Every record below is to be repeated exactly, with the pictures left out.

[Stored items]
________

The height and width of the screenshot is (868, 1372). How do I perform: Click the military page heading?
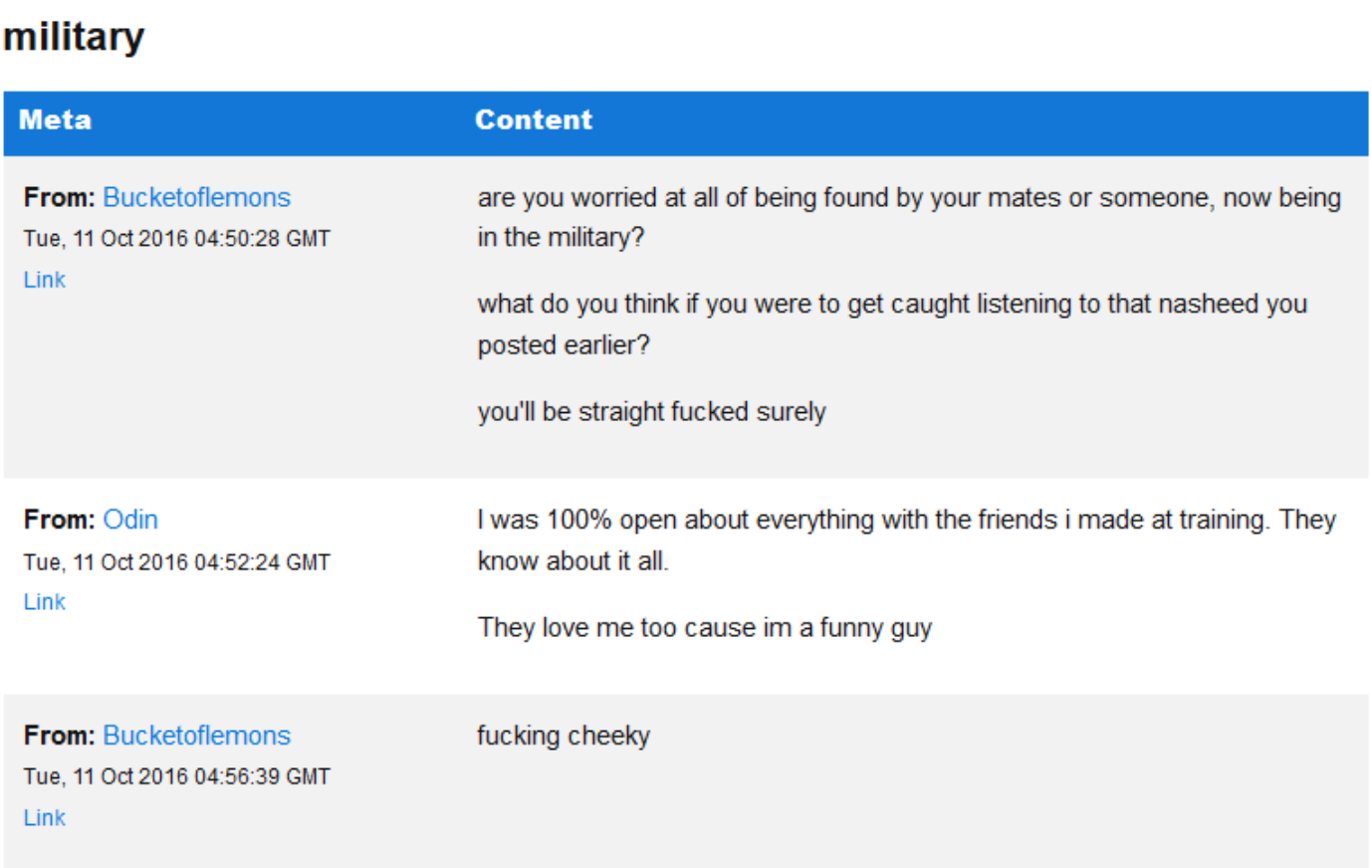[74, 37]
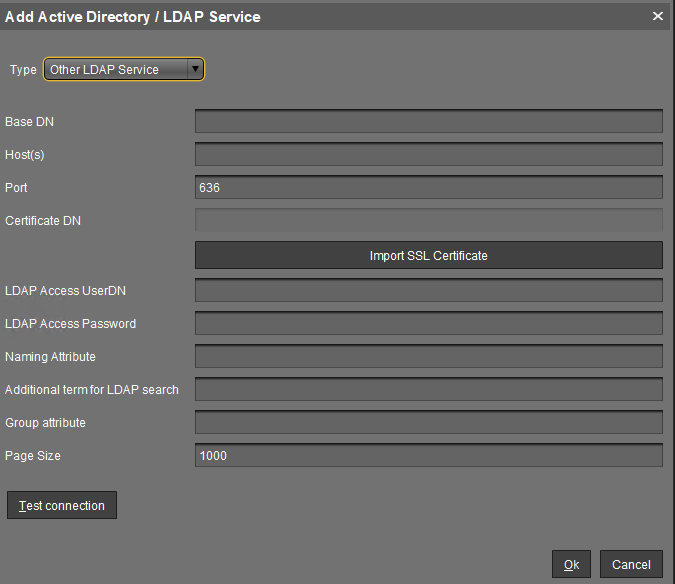Click the 'Type' label
Screen dimensions: 675x584
(x=23, y=70)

________

SOLUTION FOR THIS TASK:
The height and width of the screenshot is (868, 1372). How do I perform: Click the military page heading?
[74, 37]
Click the 'Type' label
Screen dimensions: 675x584
(x=23, y=70)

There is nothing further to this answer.